Due sono le direzioni indicate dal governo Monti per mettere ordine nel bilancio dello Stato: frenare le uscite, tagliando la spesa pubblica, e incrementare le entrate, con la lotta all’evasione fiscale e l’aumento di alcune tasse. Se ben integrate, queste due azioni possono davvero dare una spinta verso il rientro dalla crisi, ma se gestite sbilanciando l’attenzione verso l’una o l’altra, rischiano di rivelarsi quali semplici strategie demagogiche. Eventualità, quest’ultima, che il nostro Paese ha già vissuto negli ultimi decenni e di cui, sinceramente, non sentiamo la mancanza.
Purtroppo, la squadra costruita attorno a Mario Monti sembra essere caduta vittima, da qualche tempo a questa parte, della trappola dell’annuncio. A parole si prefigurano scenari da resa dei conti, in cui finalmente ogni squilibrio sarà sanato a favore del principio di uguaglianza di tutti i cittadini, mentre le azioni che ne seguono sono molto più timide e misurate. Potremmo parlare del taglio, poi diventato accorpamento, poi ancora riordino, delle Province e dei Comuni più piccoli. O della tassa, mai varata, sul patrimonio che avrebbe dovuto colpire i capitali dei cittadini più ricchi. È arrivato invece, tardivo rispetto agli annunci, il tetto agli stipendi dei manager pubblici, che da ora non potranno guadagnare più di 300mila euro l’anno.

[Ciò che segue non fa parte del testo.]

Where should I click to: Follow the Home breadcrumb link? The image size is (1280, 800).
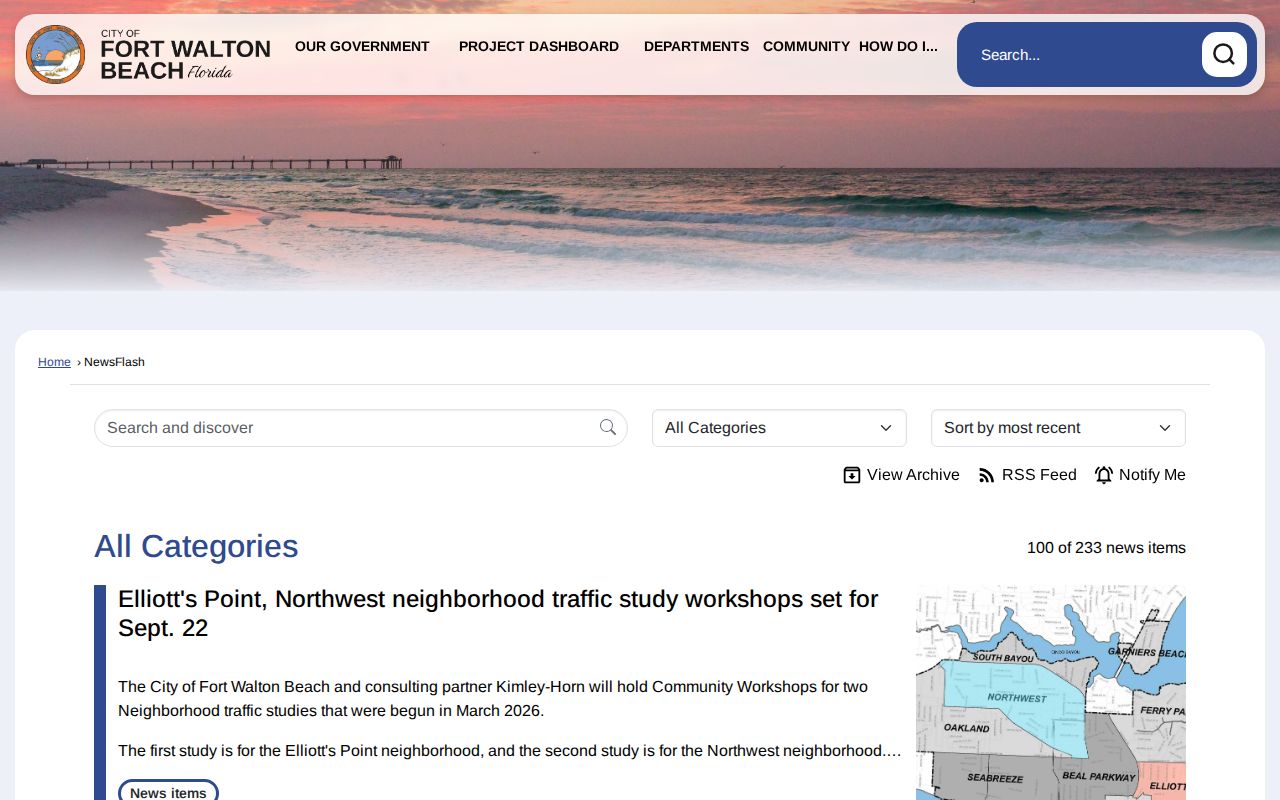(54, 362)
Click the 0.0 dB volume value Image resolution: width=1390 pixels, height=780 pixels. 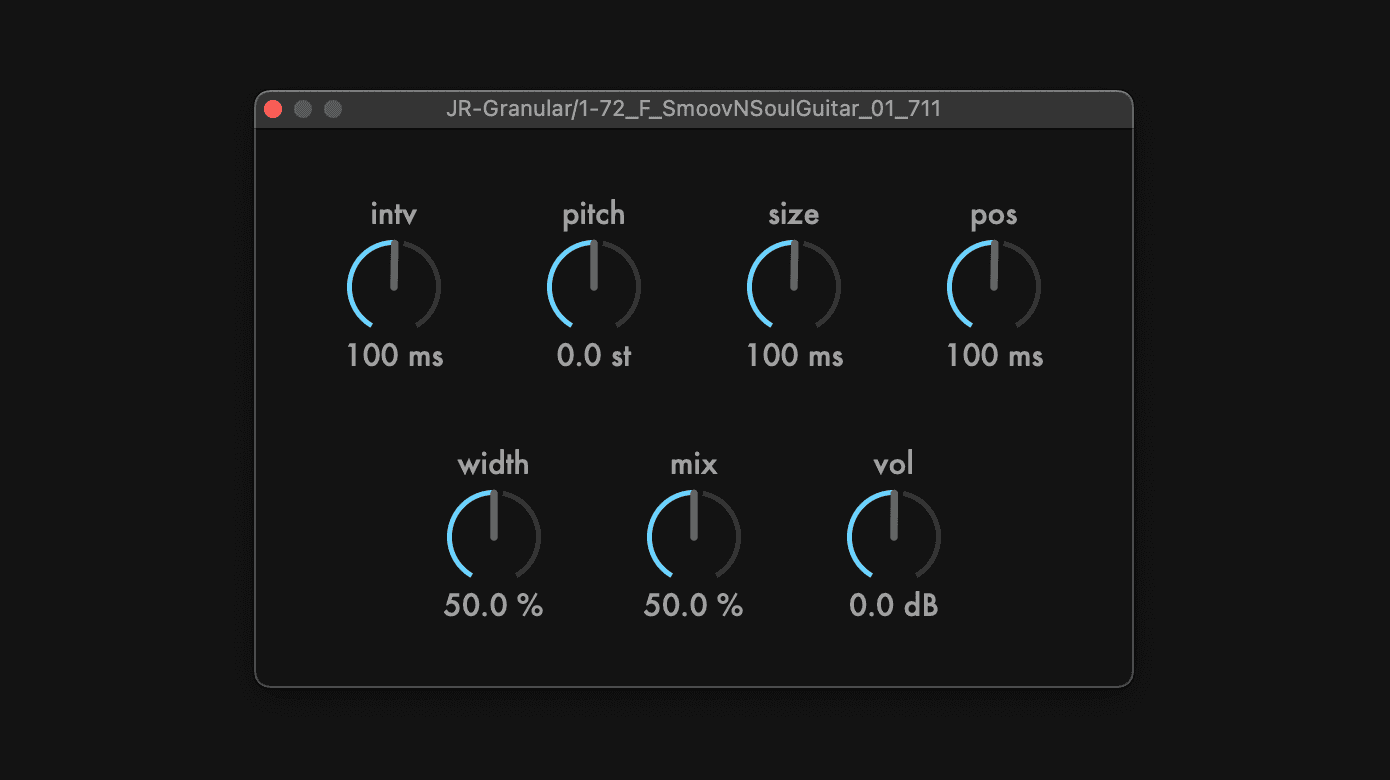(894, 606)
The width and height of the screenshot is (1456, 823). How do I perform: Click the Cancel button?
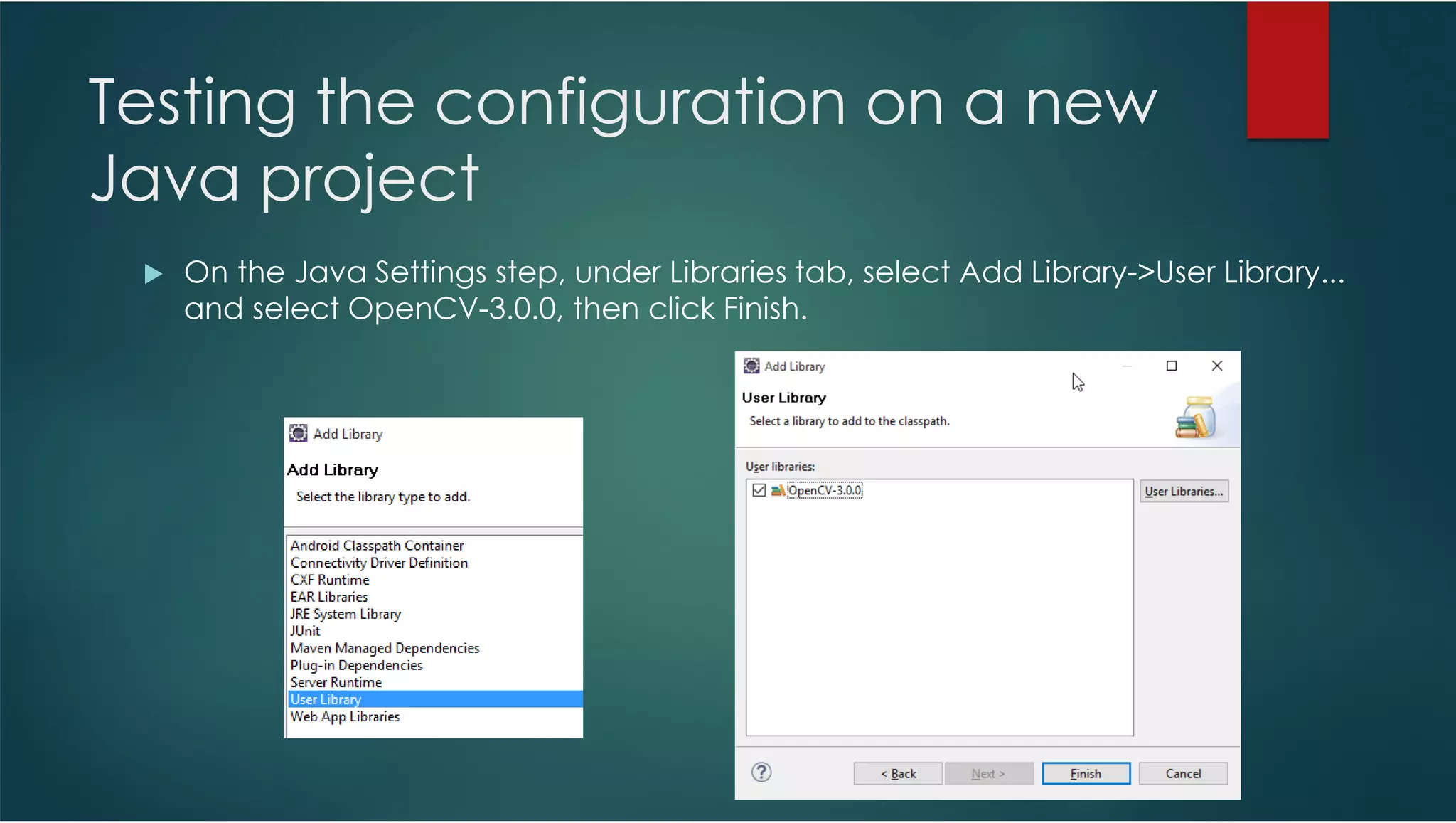(1183, 773)
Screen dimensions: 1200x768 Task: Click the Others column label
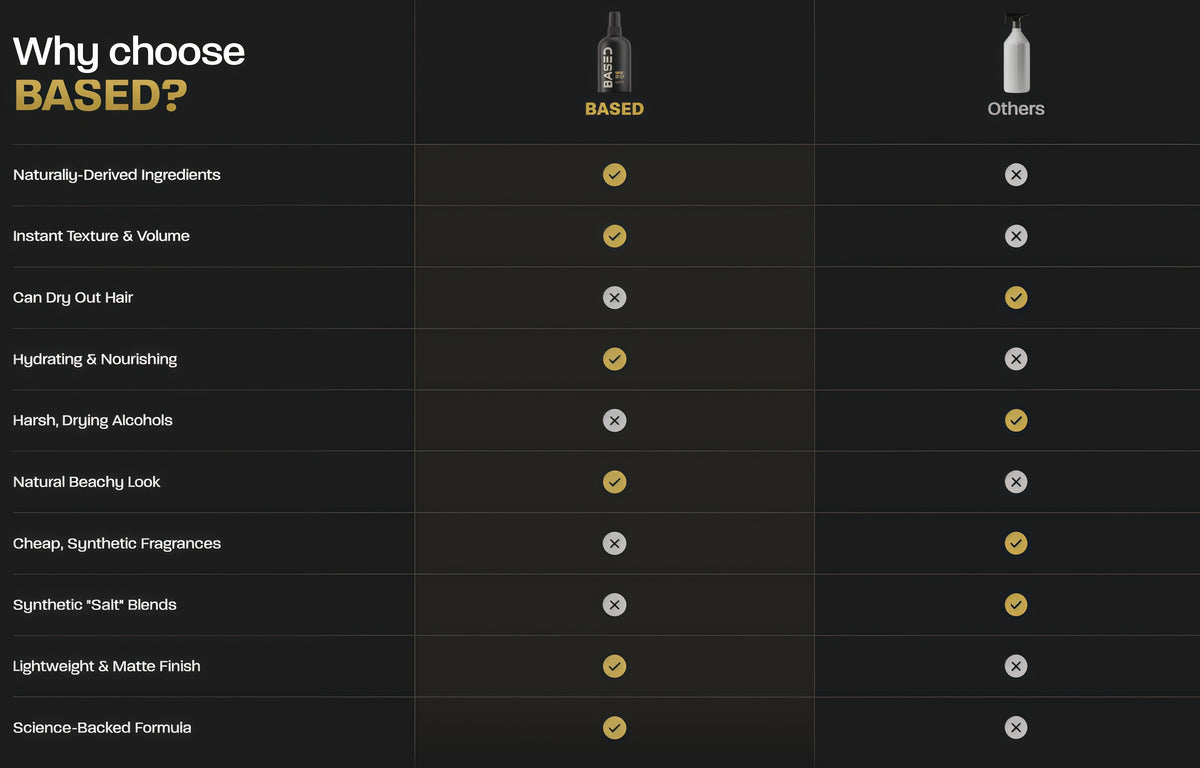pos(1016,109)
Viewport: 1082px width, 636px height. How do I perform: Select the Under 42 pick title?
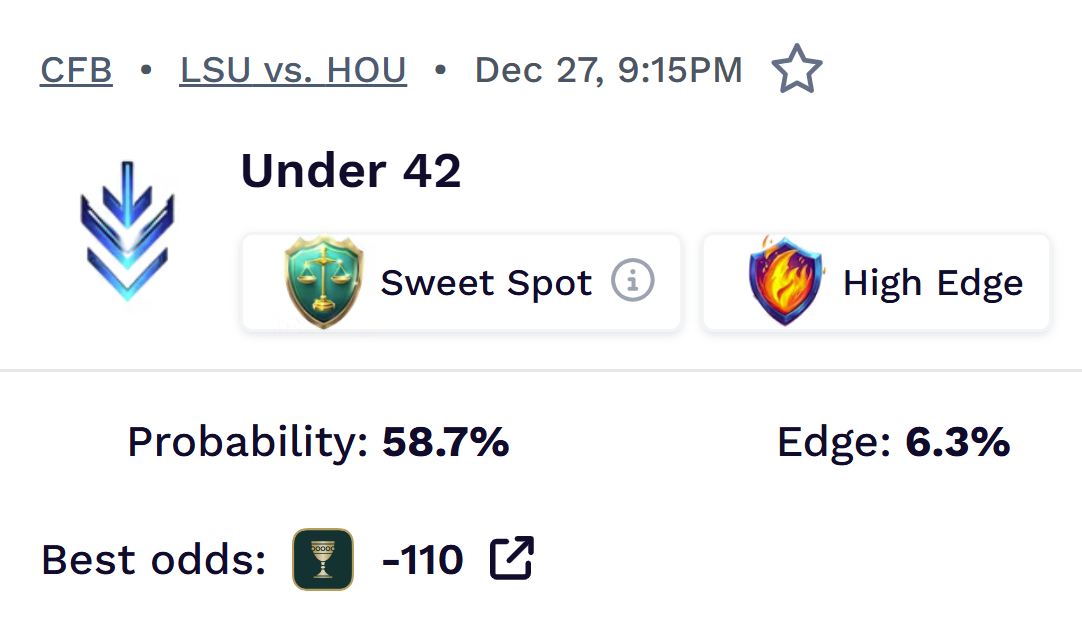pyautogui.click(x=351, y=172)
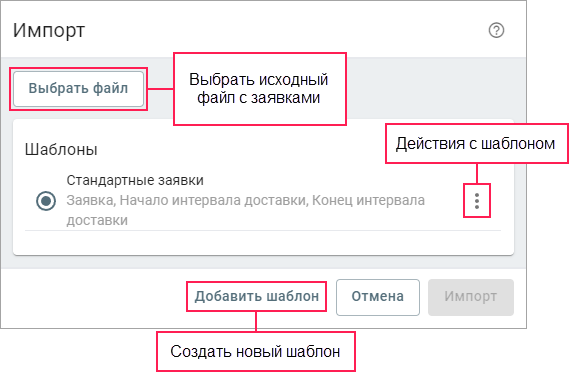Click the Импорт dialog title

[49, 30]
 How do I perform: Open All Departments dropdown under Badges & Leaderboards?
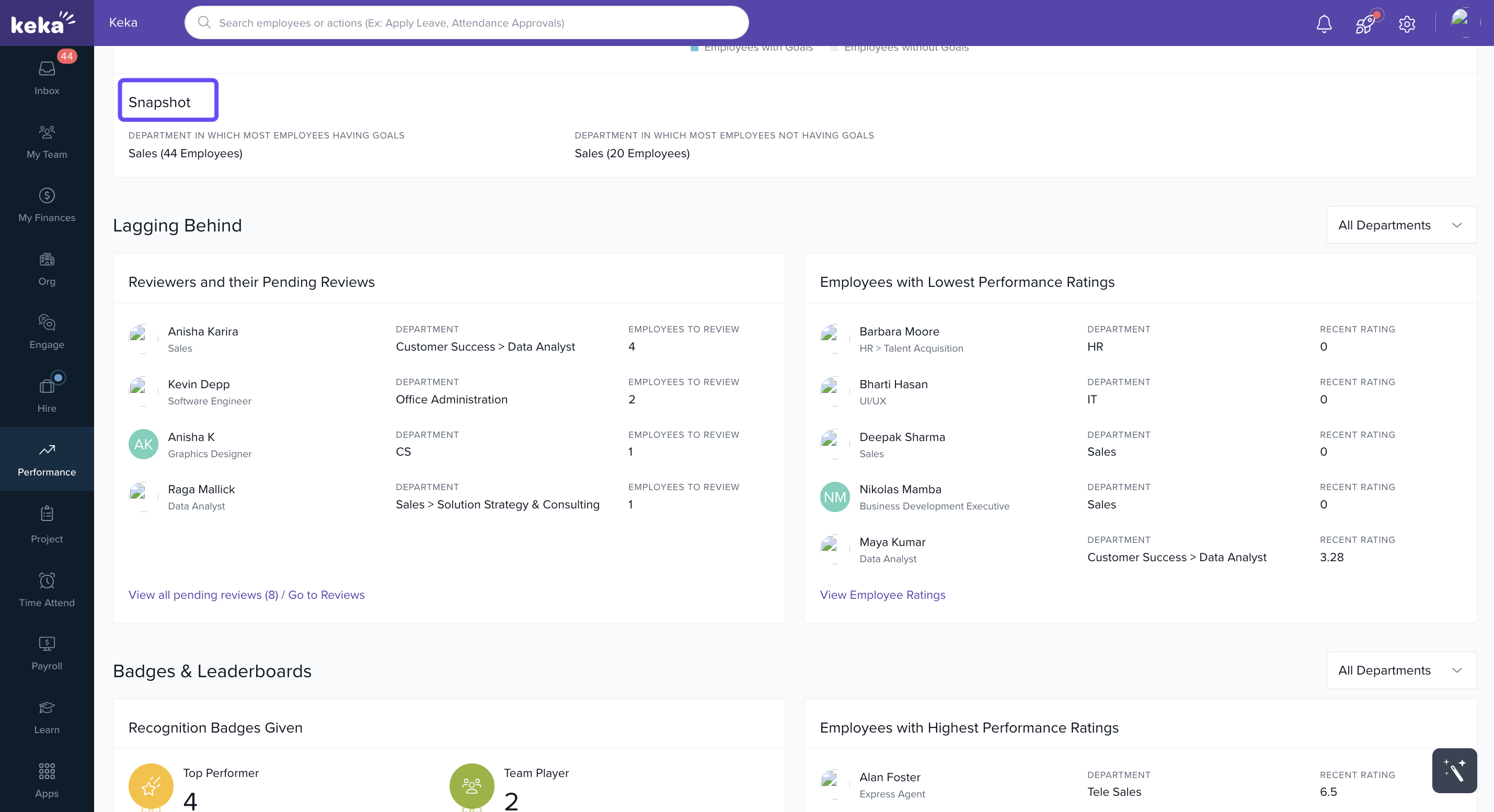pyautogui.click(x=1401, y=670)
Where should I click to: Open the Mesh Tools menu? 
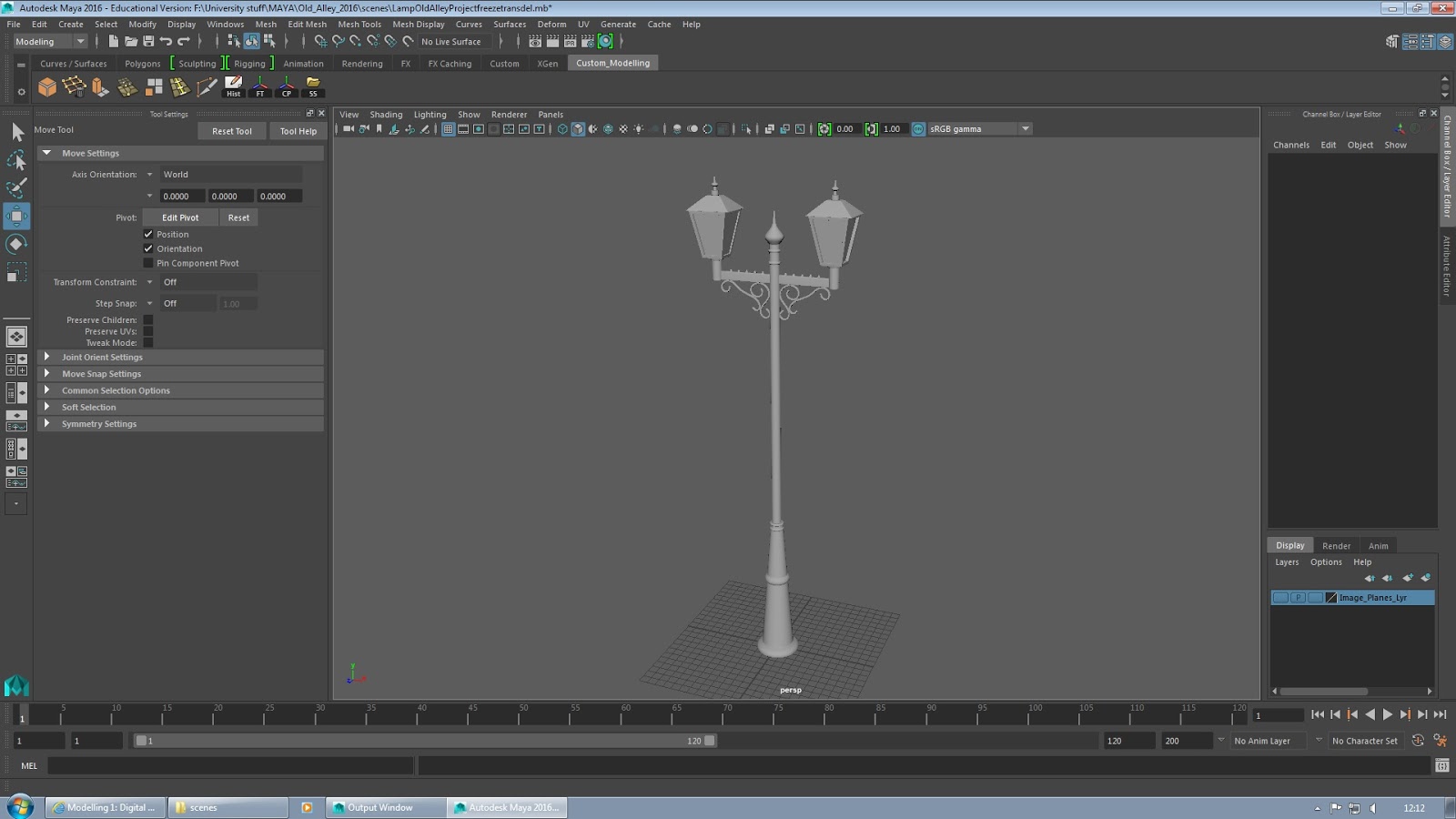point(359,24)
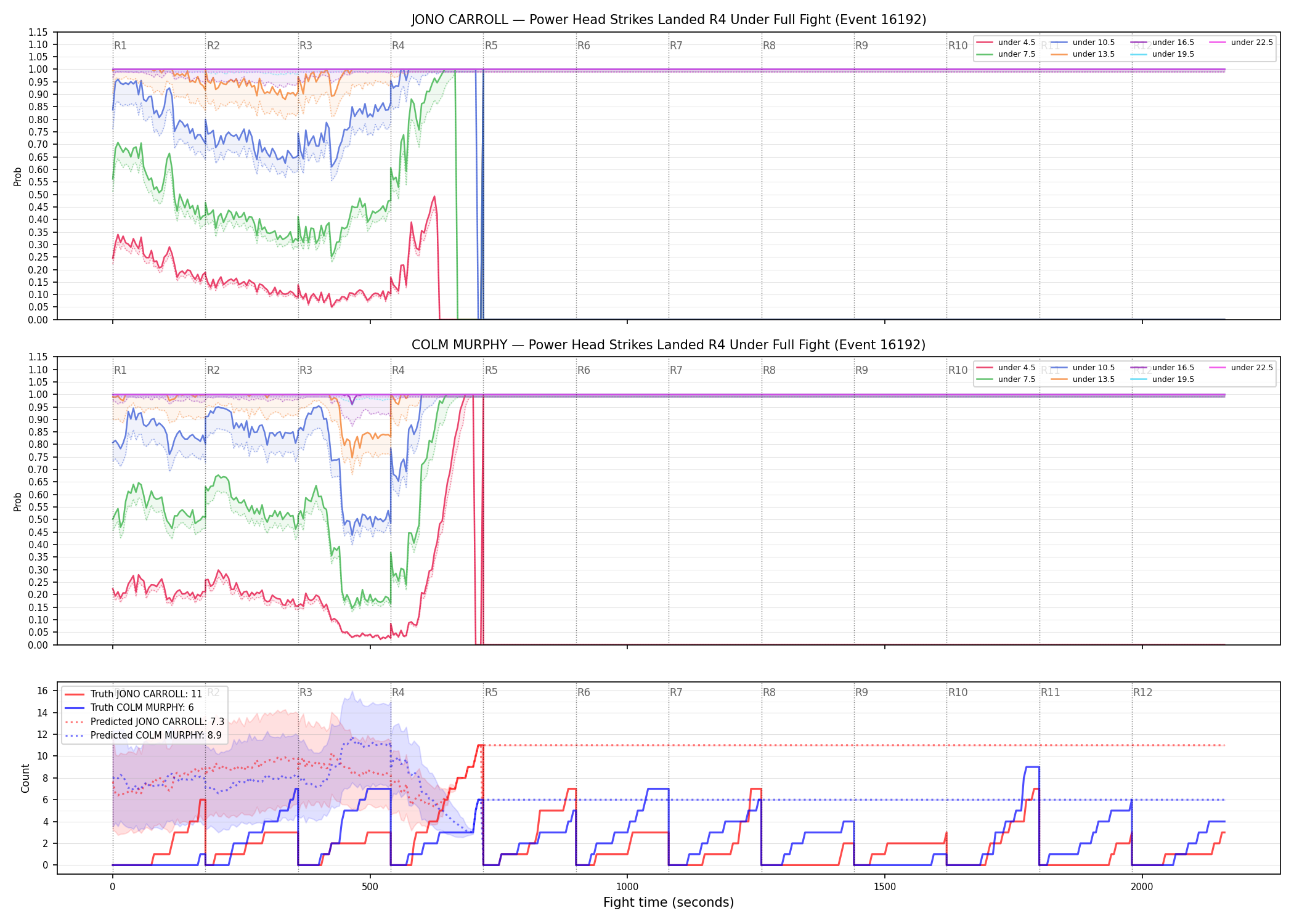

Tale cifra, non proprio piccola, fa venire in mente una domanda: ma quanti sono quelli che vanno oltre questo tetto, e com’è possibile che si sia arrivati a cifre così alte? Capiamo il principio per cui la responsabilità e la competenza richieste per ricoprire certi incarichi vadano retribuite adeguatamente, ma veramente hanno senso cifre quali 621.253 euro (gli importi sono lordi) per il capo della Polizia Antonio Manganelli, 562.331 euro per il ragioniere generale dello Stato Mario Canzio, o ancora 543.954 per l’ex capo Dipartimento dell’amministrazione penitenziaria, Franco Ionta? Per non parlare dei tre presidenti di authority indipendenti: Giovanni Pitruzzella, dell’Autorità garante della concorrenza e del mercato, Corrado Calabrò, dell’Autorità per le garanzie nelle comunicazioni e Pier Paolo Bortoni, dell’Autorità per l’energia elettrica ed il gas, a 475.643 euro all’anno.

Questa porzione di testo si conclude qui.